Using the records below, give again exactly the lines from the line that contains "has width=1461, height=812." through the line that contains "The image size is (1456, 819).", both ends included, and only those.

───── Exercise data ─────

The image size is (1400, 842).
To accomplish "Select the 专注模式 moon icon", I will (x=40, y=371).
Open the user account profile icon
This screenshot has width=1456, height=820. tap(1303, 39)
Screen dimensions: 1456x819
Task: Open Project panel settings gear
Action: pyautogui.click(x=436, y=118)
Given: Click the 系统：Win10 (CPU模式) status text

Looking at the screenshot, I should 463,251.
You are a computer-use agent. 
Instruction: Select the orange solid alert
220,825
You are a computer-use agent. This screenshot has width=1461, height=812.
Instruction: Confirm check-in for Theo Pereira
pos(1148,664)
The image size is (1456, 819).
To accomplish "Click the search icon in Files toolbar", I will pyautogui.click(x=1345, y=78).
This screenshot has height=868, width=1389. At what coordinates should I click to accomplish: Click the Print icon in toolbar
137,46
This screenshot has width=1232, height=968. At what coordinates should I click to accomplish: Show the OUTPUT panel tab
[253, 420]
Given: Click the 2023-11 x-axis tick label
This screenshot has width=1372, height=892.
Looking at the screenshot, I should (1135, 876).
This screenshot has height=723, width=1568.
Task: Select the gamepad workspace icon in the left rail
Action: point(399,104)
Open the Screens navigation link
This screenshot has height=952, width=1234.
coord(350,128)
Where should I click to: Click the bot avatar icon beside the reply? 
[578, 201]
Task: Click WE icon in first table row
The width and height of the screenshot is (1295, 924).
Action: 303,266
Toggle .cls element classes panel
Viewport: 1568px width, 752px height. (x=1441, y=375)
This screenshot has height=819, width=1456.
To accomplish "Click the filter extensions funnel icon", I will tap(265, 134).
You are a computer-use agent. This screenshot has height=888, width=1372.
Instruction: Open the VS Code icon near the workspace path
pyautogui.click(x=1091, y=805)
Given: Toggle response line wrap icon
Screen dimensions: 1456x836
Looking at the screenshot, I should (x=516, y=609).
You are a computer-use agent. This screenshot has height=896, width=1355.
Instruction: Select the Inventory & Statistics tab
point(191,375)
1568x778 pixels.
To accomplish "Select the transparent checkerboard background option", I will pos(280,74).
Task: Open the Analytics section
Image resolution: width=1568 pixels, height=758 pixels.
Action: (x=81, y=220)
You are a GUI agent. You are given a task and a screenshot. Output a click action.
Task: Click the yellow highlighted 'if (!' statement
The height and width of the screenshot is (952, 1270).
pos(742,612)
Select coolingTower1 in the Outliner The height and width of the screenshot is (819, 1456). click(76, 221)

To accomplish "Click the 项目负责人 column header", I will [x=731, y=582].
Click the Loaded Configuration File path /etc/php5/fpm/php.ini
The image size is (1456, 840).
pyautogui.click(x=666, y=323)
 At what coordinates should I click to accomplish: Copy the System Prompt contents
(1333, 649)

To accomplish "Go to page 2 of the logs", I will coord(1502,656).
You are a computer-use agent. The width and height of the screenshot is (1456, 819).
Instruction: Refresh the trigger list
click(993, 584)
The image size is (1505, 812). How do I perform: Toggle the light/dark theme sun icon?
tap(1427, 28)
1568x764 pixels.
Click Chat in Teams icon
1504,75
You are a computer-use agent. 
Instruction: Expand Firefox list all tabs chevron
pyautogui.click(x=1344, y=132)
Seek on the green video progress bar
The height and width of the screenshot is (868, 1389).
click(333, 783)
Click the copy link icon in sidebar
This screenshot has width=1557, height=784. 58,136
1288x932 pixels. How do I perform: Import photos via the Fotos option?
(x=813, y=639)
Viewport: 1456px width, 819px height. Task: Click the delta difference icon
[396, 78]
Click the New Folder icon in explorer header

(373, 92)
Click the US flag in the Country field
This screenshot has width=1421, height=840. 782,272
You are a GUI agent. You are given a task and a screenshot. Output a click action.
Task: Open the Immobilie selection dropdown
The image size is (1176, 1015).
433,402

─────

**Your solution:**
You are a computer-use agent. This screenshot has width=1461, height=812.
Instruction: Confirm check-in for Theo Pereira
pos(1148,664)
The image size is (1456, 819).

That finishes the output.